Activity — Where the records below reach the line containing "Click the Lahr Arcien underwear item icon", start transcribing, and end with the line containing "Task: Select the cell with 15.00±0.20", exactly and with nothing else added.

Input for this task START

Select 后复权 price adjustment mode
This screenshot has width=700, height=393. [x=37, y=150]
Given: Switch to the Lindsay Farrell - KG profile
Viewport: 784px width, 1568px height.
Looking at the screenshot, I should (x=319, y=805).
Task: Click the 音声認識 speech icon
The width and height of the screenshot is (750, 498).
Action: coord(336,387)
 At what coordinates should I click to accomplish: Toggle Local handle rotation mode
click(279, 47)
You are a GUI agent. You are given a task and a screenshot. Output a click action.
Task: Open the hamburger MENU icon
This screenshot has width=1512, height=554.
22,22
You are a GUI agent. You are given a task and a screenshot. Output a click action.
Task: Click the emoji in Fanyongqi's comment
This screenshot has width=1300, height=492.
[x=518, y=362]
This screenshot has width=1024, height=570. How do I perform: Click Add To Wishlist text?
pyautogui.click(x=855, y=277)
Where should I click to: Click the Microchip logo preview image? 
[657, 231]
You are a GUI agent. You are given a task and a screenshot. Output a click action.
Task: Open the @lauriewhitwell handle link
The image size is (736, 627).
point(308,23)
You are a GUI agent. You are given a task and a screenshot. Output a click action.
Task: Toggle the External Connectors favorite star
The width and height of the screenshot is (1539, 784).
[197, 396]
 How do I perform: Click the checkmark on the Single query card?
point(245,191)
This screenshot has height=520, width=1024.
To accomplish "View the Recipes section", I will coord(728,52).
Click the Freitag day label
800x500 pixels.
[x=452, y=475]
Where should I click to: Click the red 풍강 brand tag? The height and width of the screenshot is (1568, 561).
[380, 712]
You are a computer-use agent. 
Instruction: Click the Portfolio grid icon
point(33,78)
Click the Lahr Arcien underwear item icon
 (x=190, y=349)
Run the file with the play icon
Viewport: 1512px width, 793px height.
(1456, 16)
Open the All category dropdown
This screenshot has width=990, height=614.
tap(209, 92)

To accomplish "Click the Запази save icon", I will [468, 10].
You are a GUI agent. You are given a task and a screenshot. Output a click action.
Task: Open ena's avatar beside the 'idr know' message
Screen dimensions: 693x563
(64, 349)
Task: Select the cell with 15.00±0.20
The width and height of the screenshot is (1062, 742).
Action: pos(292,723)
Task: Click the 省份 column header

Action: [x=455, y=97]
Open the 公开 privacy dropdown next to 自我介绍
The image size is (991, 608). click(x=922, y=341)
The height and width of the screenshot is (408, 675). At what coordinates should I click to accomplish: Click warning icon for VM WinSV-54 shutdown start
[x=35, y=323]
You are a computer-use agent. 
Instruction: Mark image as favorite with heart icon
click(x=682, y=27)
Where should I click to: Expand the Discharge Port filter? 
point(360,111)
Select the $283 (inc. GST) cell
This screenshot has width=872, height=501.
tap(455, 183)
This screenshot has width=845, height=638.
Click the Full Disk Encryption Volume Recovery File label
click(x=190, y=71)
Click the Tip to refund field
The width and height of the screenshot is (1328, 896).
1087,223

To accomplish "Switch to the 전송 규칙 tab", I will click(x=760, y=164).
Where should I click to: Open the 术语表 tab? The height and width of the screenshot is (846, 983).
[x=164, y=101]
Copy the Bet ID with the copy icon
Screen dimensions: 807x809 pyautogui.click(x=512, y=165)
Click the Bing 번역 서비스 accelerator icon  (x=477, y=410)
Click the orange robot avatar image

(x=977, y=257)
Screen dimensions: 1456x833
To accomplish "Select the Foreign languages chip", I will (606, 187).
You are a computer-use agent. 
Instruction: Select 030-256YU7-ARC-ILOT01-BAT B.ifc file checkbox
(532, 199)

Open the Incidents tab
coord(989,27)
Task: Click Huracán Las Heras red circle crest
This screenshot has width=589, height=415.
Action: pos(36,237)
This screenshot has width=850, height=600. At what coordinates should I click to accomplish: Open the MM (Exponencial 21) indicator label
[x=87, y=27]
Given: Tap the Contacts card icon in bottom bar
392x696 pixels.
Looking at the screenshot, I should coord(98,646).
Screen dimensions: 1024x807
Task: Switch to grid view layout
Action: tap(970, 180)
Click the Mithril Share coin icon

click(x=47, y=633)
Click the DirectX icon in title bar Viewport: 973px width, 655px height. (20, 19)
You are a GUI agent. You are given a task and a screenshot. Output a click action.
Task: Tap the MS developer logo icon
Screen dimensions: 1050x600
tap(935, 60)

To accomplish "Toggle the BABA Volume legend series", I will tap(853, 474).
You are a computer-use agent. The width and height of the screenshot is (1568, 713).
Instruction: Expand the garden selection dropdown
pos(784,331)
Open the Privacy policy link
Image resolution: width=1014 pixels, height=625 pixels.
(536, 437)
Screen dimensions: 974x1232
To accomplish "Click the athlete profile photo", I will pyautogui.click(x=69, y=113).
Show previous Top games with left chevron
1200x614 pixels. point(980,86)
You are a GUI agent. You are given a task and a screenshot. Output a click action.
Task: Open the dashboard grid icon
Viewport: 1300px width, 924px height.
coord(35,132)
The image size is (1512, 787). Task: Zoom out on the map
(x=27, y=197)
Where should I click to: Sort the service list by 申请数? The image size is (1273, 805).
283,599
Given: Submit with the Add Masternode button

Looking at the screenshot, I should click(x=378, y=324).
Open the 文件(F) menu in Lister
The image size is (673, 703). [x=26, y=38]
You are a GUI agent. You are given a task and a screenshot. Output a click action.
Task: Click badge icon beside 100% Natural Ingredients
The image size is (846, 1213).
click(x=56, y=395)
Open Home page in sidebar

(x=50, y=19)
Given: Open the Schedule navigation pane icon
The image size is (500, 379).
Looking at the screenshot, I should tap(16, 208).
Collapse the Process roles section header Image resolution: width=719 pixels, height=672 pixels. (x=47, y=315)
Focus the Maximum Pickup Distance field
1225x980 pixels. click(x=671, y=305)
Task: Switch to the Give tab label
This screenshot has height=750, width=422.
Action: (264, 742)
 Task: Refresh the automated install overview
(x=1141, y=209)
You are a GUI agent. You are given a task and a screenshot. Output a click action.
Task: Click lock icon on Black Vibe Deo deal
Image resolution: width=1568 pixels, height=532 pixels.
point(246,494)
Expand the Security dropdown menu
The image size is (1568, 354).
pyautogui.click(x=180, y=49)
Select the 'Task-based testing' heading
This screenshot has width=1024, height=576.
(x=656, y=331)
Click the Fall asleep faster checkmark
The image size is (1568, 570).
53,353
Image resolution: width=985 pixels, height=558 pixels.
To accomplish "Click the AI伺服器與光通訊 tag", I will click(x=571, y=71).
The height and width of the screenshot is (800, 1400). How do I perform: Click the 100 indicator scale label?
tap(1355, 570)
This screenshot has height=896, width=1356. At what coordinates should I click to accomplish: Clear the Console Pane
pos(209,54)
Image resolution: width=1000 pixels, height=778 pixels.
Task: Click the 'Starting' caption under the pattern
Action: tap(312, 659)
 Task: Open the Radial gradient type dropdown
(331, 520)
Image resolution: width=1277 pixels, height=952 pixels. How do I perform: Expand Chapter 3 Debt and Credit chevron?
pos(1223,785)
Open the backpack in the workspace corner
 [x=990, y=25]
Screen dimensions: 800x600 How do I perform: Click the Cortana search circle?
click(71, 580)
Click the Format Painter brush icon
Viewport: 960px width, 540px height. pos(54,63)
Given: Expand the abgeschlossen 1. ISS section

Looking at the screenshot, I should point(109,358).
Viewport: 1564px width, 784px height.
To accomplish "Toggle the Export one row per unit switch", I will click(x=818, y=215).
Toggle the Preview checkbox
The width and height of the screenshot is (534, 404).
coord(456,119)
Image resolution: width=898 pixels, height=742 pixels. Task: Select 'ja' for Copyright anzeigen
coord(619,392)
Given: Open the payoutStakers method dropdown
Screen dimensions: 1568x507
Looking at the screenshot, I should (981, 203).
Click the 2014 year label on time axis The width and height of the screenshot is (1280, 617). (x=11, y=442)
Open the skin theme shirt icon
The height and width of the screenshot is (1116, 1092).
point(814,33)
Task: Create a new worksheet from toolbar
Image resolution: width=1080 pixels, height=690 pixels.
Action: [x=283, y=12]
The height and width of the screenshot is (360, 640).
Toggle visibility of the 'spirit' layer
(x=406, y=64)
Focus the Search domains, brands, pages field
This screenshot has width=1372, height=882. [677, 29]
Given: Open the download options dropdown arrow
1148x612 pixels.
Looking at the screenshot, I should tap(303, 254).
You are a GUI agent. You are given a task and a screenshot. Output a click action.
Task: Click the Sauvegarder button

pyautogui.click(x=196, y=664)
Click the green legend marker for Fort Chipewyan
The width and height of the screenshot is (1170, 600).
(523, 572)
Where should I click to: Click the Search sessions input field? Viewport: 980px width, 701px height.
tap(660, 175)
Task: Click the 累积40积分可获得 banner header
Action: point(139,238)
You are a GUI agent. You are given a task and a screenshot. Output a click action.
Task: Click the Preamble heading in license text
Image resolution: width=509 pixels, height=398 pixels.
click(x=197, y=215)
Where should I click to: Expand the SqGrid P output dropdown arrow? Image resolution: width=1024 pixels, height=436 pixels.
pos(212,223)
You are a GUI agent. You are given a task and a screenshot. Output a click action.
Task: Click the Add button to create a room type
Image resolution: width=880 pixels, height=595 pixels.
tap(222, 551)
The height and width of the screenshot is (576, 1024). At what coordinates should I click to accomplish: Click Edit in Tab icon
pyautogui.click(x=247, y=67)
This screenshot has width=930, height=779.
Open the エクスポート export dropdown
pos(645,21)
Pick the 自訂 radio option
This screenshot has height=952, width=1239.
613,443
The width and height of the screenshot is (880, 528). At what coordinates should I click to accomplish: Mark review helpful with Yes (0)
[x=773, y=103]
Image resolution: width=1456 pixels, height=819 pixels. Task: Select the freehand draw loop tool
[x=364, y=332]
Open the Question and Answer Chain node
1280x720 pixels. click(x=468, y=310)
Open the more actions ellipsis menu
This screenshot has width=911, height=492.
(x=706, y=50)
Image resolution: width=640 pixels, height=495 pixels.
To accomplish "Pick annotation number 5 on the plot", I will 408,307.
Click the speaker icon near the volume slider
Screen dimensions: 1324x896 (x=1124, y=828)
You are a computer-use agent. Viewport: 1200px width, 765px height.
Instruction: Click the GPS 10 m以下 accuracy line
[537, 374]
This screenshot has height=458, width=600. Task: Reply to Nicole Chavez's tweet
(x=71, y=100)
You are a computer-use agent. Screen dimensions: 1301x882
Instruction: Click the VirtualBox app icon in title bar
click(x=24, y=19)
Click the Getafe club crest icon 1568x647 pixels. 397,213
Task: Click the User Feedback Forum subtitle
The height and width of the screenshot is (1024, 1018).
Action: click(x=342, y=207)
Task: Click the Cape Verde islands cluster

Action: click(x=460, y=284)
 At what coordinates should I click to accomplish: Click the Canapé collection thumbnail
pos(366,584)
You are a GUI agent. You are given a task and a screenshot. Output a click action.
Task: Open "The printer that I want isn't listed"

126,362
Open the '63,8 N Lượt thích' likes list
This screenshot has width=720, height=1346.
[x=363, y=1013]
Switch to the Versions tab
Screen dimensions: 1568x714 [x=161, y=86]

Input for this task END

Output —
Click the Lahr Arcien underwear item icon
 (x=190, y=349)
Run the file with the play icon
Viewport: 1512px width, 793px height.
(1456, 16)
Open the All category dropdown
This screenshot has width=990, height=614.
tap(209, 92)

To accomplish "Click the Запази save icon", I will [468, 10].
You are a GUI agent. You are given a task and a screenshot. Output a click action.
Task: Open ena's avatar beside the 'idr know' message
Screen dimensions: 693x563
(64, 349)
Task: Select the cell with 15.00±0.20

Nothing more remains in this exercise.